Fiebre del lunes por la mañana

por gustaborracho

Hoy parece que será un buen día. Apenas son las 9:20 am y ya este lunes -extrañamente- me ha regalado un par de buenos momentos, que además tuvieron su respectiva antesala. Ésta se desarrolló en la cocina de mi casa entre las 7:20 am y las 8:30 am, mientras preparaba algo de café y desayunaba al ritmo de The Who. Un espléndido banquete, si señor.

Luego salí de casa y tomé un autobús que normalmente prefiero pasar por alto, básicamente porque da más vueltas que las estrictamente necesarias para llegar a la estación del Metro a la que voy todos los días, pero por alguna razón hoy decidí darle una oportunidad al carrito y la sorpresa fue estupenda: el chofer estaba escuchando un disco con piezas de los Four Tops y bandas con un estilo similar a las que formaron parte de Motown (o Tamla-Motown, como era conocida esta clásica discográfica fuera de los EEUU) es decir, música hecha por afroamericanos que de alguna manera reflejó en su momento una importante integración racial.
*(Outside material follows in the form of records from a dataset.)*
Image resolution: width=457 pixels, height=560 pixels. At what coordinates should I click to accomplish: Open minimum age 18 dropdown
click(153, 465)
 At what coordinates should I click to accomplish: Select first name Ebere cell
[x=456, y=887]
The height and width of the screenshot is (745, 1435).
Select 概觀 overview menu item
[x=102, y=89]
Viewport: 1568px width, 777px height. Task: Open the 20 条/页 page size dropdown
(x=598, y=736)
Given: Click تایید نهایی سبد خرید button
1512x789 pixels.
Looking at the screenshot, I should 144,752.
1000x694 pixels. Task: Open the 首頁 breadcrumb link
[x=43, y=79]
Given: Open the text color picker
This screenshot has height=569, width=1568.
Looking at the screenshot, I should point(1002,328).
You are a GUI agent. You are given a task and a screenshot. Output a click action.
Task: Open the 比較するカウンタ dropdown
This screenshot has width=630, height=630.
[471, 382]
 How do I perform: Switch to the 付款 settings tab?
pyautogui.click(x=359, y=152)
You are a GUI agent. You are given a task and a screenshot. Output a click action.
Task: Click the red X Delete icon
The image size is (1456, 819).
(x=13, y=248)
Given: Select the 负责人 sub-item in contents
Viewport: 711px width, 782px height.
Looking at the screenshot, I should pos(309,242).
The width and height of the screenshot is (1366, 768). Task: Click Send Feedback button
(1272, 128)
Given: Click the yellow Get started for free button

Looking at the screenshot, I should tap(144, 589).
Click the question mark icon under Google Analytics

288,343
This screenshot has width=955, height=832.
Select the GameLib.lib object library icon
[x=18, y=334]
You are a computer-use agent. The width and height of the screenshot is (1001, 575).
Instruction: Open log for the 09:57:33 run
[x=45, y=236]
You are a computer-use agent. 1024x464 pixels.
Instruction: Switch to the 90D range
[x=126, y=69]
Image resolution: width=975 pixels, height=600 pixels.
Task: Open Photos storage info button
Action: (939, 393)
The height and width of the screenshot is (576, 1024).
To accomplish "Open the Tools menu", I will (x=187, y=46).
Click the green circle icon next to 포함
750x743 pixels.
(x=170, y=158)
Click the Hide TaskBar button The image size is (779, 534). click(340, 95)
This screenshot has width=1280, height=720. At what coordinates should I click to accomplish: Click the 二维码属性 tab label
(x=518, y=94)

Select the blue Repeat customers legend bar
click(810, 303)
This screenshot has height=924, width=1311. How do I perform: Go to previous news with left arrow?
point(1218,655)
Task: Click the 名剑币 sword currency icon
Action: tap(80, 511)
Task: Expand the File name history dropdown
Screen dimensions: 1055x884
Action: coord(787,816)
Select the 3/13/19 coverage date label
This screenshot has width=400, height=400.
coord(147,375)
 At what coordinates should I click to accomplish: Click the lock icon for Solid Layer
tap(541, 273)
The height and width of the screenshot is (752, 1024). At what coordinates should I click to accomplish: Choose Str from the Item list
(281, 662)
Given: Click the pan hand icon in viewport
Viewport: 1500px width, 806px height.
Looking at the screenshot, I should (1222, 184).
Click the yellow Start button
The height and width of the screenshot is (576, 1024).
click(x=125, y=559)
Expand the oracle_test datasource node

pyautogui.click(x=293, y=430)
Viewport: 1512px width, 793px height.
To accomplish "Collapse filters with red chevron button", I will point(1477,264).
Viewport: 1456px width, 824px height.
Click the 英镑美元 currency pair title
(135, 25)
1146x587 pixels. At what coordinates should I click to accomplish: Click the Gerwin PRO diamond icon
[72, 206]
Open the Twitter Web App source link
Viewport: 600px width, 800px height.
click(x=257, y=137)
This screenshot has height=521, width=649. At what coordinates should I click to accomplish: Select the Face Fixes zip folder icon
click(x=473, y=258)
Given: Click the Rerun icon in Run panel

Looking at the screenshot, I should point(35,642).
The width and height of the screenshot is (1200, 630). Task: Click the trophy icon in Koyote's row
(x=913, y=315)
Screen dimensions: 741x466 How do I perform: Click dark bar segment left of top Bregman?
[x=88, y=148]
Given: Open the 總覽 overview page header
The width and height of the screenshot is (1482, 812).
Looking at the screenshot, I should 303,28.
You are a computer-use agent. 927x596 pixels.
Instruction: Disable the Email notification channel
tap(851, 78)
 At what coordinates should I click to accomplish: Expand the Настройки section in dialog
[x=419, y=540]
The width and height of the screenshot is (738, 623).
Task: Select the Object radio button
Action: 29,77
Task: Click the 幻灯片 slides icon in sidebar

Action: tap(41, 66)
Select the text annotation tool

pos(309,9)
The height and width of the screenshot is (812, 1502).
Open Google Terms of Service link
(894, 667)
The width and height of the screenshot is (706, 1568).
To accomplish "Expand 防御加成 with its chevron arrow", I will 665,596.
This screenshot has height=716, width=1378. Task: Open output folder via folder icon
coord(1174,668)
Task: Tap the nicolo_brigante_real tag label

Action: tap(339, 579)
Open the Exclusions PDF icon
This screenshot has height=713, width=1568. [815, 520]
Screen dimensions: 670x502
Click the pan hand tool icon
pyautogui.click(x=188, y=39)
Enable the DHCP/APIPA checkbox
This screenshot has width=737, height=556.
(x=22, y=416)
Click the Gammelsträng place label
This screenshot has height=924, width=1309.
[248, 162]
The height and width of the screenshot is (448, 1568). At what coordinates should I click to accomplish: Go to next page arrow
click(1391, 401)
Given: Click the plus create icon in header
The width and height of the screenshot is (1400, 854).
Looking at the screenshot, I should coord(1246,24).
No me lo podía creer. Allí estaba yo, escuchando doo-woo/soul/pop en una unidad de transporte público venezolano que parecía estar poseída por el buen gusto. Me sorprendió tanto que llegué a la oficina y le envié un correo a los socios de Robert Ripley contándoles lo que me pasó esta mañana y éstos, inmediatamente, me respondieron exigiendo un poco de respeto, explicándome que el trabajo que llevan haciendo desde 1918 es totalmente serio y pidiéndome, de forma poco amistosa, que fuera a tomarle el pelo a cualquier otro mortal, escribiendo un perfil interesante en Facebook o suscribiéndome a uno de esos foros que abundan en internet, donde miles de personas se llenan la boca diciendo que vieron a Elvis Presley en algún lugar del planeta. Bah, pamplinas.

Lo otro que me hizo sonreir esta mañana fue el gesto de un desconocido en la estación de Metro, que frustró el escape de una moneda que cayó al piso mientras yo lidiaba con el ticket y los otros 10 circulitos de 50 Bs. que me dieron de vuelto en la taquilla. El pana tomó a la desertora, esperó que yo terminara de organizar a sus compañeras y amablemente me la devolvió. Sí, quizá parece una tontería, pero creo que nos hemos convertido en seres tan indiferentes y egoístas que este tipo de cosas afrotunadamente logran romper -aunque sea por unos segundos- el trance individualista en el que nos sumergimos cada cierto tiempo.

En fin, ya transcurrieron 90 minutos desde el momento en que empecé a escribir este post (una breve reunión de status se interpuso) y considerando que esta noche finalmente podremos jugar futbolito (tal vez las 10 chicas de la vez pasada estén cuando lleguemos), me pongo a pensar que después de todo, los lunes sí podrían ser divertidos. ¿O no?

Update:
11:15 pm
Justo cuando uno piensa que las cosas no pueden salir mal… no salen. Tal como se esperaba, este lunes en particular estuvo bien fino, con juego de futbolito incluido (aunque sin las chicas y sus franelas mojadas) y una jornada de trabajo divertida que transcurrió rápidamente. Que vengan más lunes así, por favor.